- [Exercise]
Entries follow. Return each line that contains the word "baise".
BEGIN Data for this task
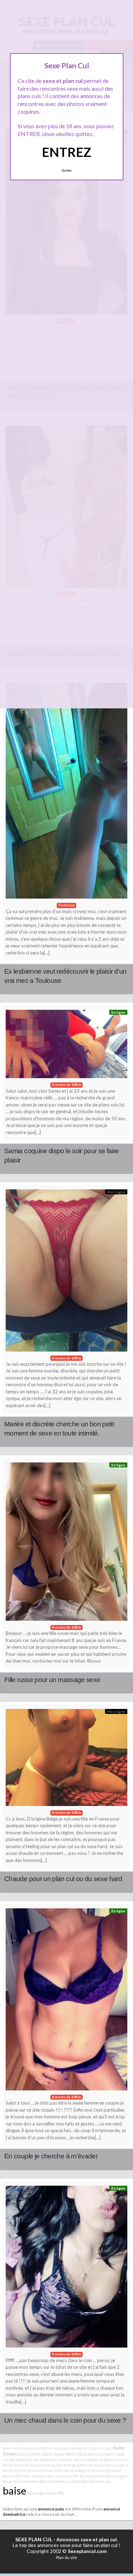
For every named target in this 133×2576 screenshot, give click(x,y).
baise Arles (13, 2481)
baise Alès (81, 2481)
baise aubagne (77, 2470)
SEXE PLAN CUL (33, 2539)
END Data for this task
BEGIN Data for this task
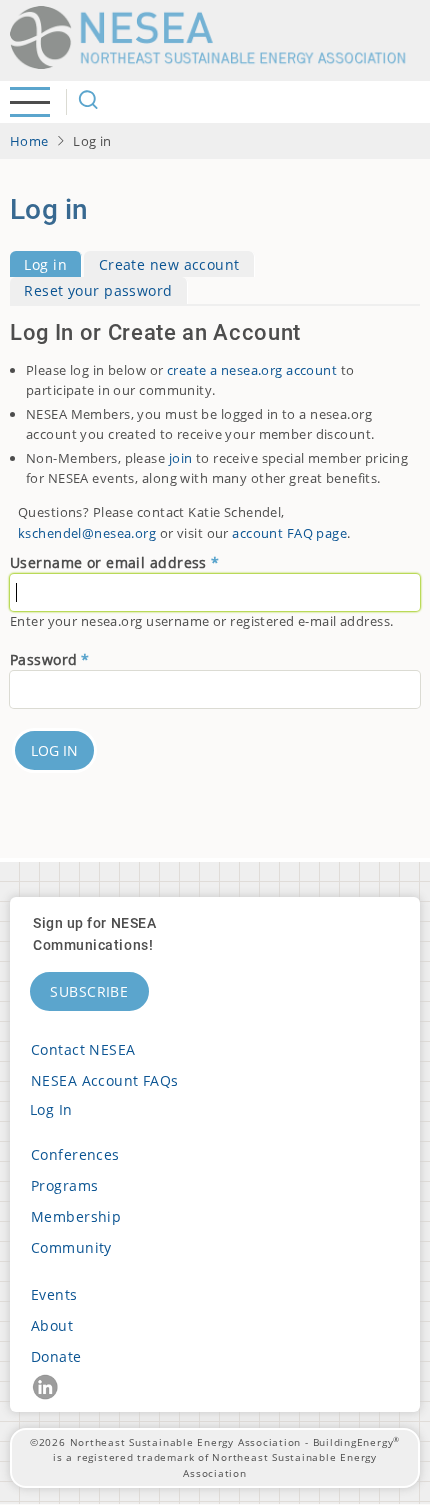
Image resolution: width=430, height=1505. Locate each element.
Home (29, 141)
END Data for this task
- [Result of the task]
baise Arles (13, 2481)
baise Alès (81, 2481)
baise aubagne (77, 2470)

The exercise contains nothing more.